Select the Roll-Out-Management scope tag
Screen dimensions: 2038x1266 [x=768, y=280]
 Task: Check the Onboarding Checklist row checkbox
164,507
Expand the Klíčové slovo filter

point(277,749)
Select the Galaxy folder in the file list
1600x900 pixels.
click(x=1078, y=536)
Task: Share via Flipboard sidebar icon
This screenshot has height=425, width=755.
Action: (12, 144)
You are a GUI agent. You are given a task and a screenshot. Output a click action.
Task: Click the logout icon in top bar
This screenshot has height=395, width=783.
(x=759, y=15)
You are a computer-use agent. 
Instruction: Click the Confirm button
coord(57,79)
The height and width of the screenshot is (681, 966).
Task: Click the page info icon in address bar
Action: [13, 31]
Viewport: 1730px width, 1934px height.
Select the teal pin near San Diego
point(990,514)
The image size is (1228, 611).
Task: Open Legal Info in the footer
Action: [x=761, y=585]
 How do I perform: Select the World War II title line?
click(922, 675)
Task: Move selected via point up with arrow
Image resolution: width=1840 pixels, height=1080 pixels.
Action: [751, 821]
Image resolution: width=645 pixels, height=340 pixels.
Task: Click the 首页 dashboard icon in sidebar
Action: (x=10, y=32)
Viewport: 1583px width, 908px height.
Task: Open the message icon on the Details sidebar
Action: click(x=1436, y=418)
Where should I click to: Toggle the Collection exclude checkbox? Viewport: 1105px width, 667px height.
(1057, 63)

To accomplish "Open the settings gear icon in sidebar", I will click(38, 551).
# # #
- _ASSIGNMENT_
Every line of the data above is to be repeated exactly.

- _RESULT OF THE TASK_
Select the Roll-Out-Management scope tag
Screen dimensions: 2038x1266 [x=768, y=280]
 Task: Check the Onboarding Checklist row checkbox
164,507
Expand the Klíčové slovo filter

point(277,749)
Select the Galaxy folder in the file list
1600x900 pixels.
click(x=1078, y=536)
Task: Share via Flipboard sidebar icon
This screenshot has height=425, width=755.
Action: (12, 144)
You are a GUI agent. You are given a task and a screenshot. Output a click action.
Task: Click the logout icon in top bar
This screenshot has height=395, width=783.
(x=759, y=15)
You are a computer-use agent. 
Instruction: Click the Confirm button
coord(57,79)
The height and width of the screenshot is (681, 966).
Task: Click the page info icon in address bar
Action: [13, 31]
Viewport: 1730px width, 1934px height.
Select the teal pin near San Diego
point(990,514)
The image size is (1228, 611).
Task: Open Legal Info in the footer
Action: [x=761, y=585]
 How do I perform: Select the World War II title line?
click(922, 675)
Task: Move selected via point up with arrow
Image resolution: width=1840 pixels, height=1080 pixels.
Action: [751, 821]
Image resolution: width=645 pixels, height=340 pixels.
Task: Click the 首页 dashboard icon in sidebar
Action: (x=10, y=32)
Viewport: 1583px width, 908px height.
Task: Open the message icon on the Details sidebar
Action: click(x=1436, y=418)
Where should I click to: Toggle the Collection exclude checkbox? Viewport: 1105px width, 667px height.
(1057, 63)

To accomplish "Open the settings gear icon in sidebar", I will click(38, 551).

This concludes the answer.